What LLM Can I Run Locally?
If you want to run a Large Language Model (LLM) on your own computer, you need to make sure your hardware can handle it. The VRAM Calculator at apxml.com/tools/vram-calculator helps you figure out what models will work for you and how to optimize your setup. Here’s a beginner-friendly guide to the choices you’ll see:
1. Model Selection
- Choose a Model: Pick from a list of available LLMs (like DeepSeek, Llama, etc.). Bigger models (more parameters) usually need more VRAM and run slower, but can be smarter.
2. Inference Quantization
- Model Weights Precision: This sets how detailed the model’s numbers are stored. Common options:
- FP16 (Float16): Uses less VRAM, slightly less accurate than full precision.

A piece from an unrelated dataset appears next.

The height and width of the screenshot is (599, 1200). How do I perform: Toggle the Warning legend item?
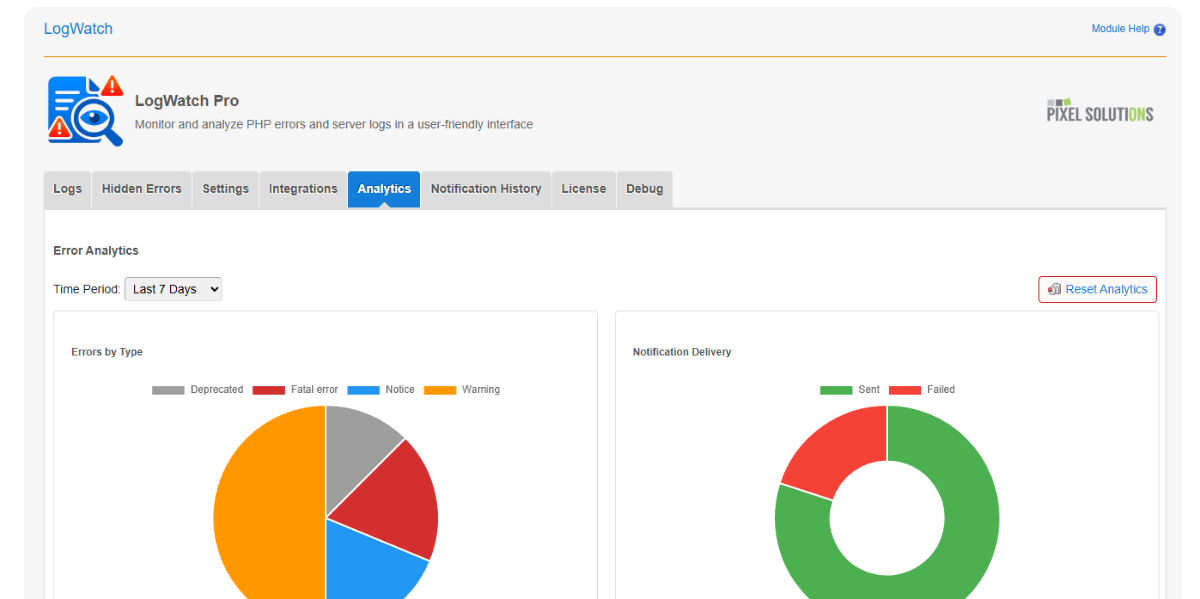coord(462,390)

- INT8/4-bit: Uses even less VRAM, but may reduce quality. Good for limited hardware.
- Tip: Lower precision = less memory needed, but possibly lower output quality.
3. KV Cache Quantization
- KV Cache Precision: Controls memory for storing recent context. Lower precision (FP16/BF16) saves VRAM, especially for long conversations.
4. Hardware Configuration
- Select Your GPU: Choose your graphics card (e.g., RTX 3060 12GB). The calculator will estimate what fits in your VRAM.
- Custom VRAM: If your GPU isn’t listed, enter your VRAM amount manually.
5. Number of GPUs
- Num GPUs: If you have more than one GPU, you can use them together for bigger models or faster performance.
6. Batch Size
- Batch Size: How many inputs are processed at once. Higher batch size = faster throughput, but needs more VRAM. For most home use, keep this at 1.
7. Sequence Length
- Sequence Length: How many tokens (words/pieces) the model can see at once. Longer sequences need more memory, but allow for longer context in conversations.
8. Concurrent Users
- Concurrent Users: Number of people using the model at the same time. More users = more memory needed.
How to Use the Calculator
- Enter your hardware details (GPU, VRAM).

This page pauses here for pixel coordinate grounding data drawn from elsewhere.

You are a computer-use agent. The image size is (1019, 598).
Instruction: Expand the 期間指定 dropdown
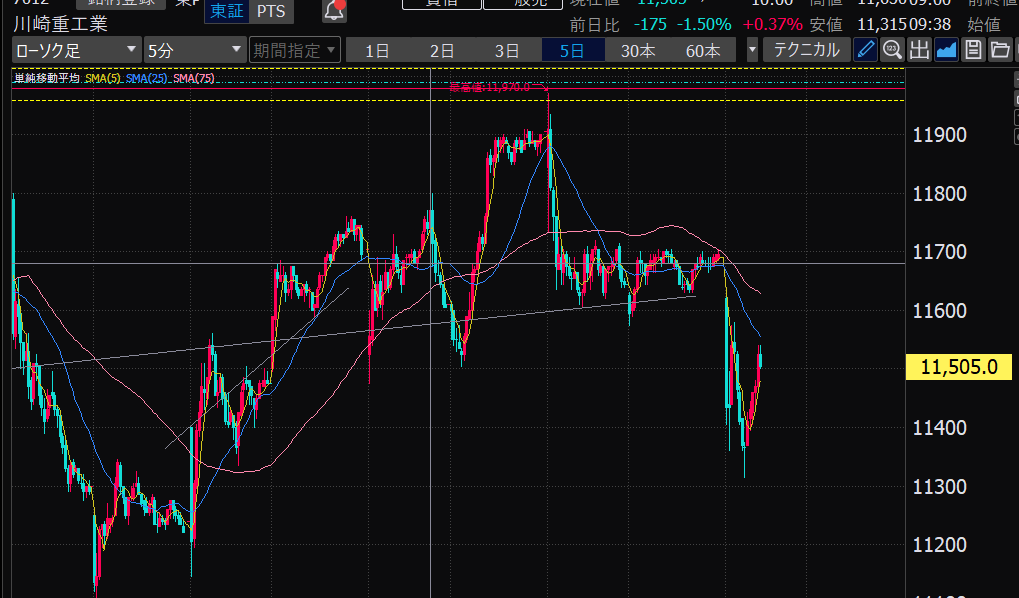(x=295, y=50)
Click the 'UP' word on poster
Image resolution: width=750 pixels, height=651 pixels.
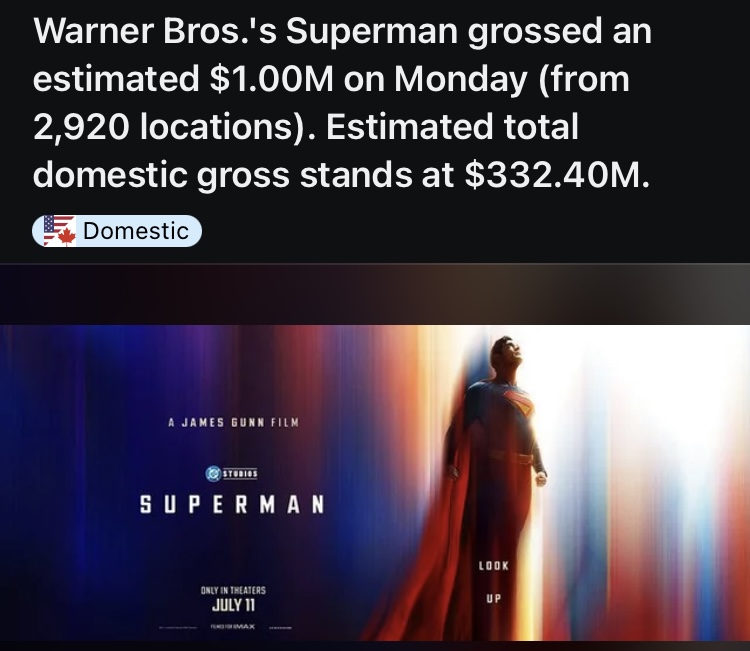click(x=494, y=598)
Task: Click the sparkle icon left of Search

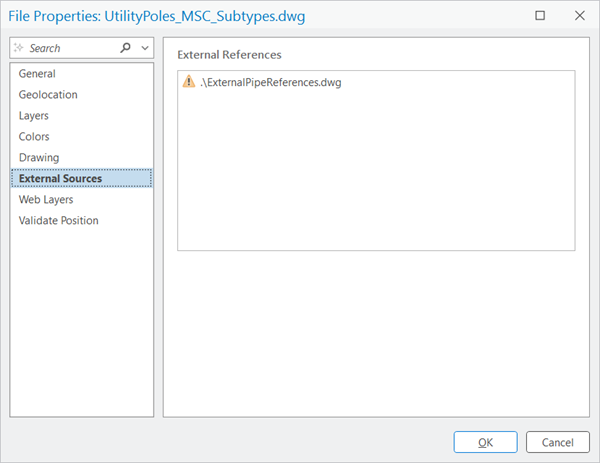Action: point(20,48)
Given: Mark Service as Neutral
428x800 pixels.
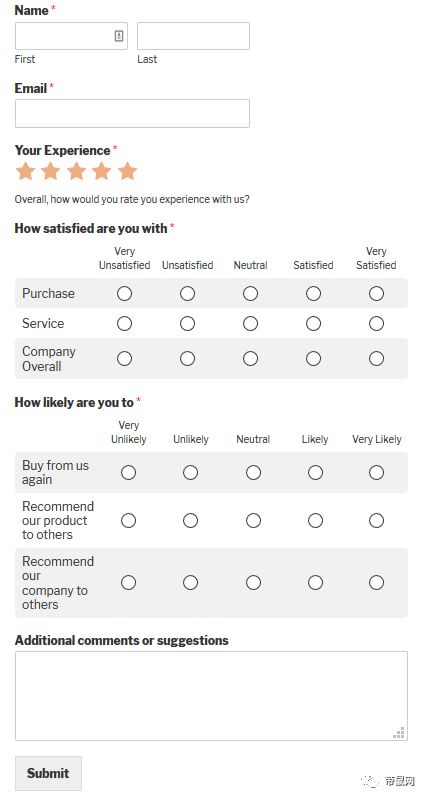Looking at the screenshot, I should pos(250,323).
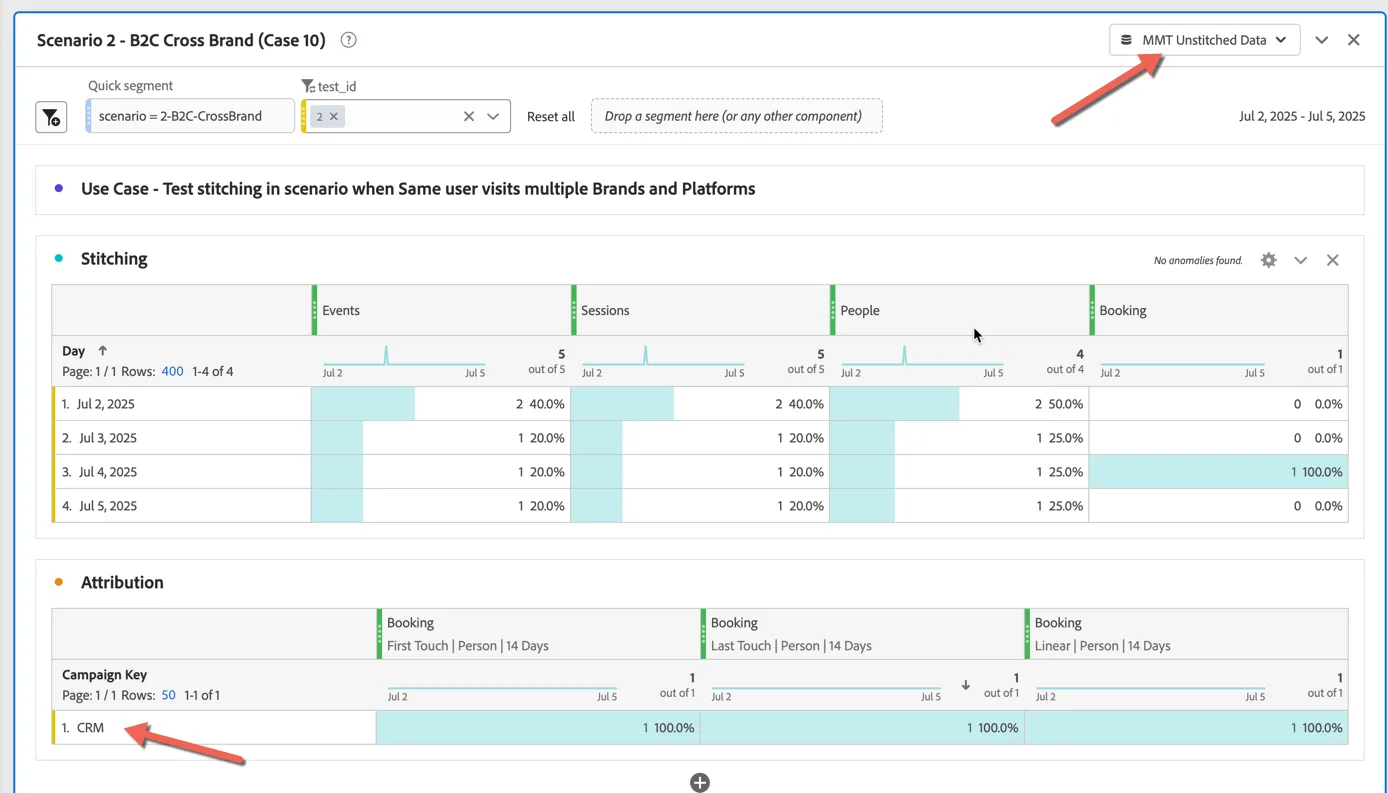Screen dimensions: 1388x793
Task: Toggle the Day column sort arrow
Action: pyautogui.click(x=102, y=351)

- Pick a model and set quantization options.
- Adjust batch size, sequence length, and users as needed.
- The calculator shows if your setup can run the model, how much VRAM is used, and how fast it will be.
What to Look For
- VRAM Usage: Make sure the model fits in your GPU’s VRAM. If it doesn’t, try lower precision or a smaller model.
- Performance: Check the estimated speed (tokens/sec). Lower batch size and sequence length can help if you’re running out of memory.
- Quality vs. Speed: Higher precision and bigger models give better results, but need more resources.
Summary Table
Choice |
What It Does |
Beginner Tip |
Model |
Pick size & type of LLM |
Start small, upgrade later |
Quantization |
Controls memory vs. quality |
FP16 is a good balance |
KV Cache Quantization |
Context memory precision |
FP16/BF16 is usually fine |
GPU/VRAM |
Your hardware limits |
Check your GPU specs |
Batch Size |
Inputs per step |
Use 1 for home use |
Sequence Length |
Max context window |
1024+ for chat, lower for Q&A |
Concurrent Users |
Simultaneous users |
Usually 1 for personal use |
By understanding these options, you can pick the best LLM for your hardware and needs. The VRAM Calculator makes it easy to experiment and see what works before you download or run anything.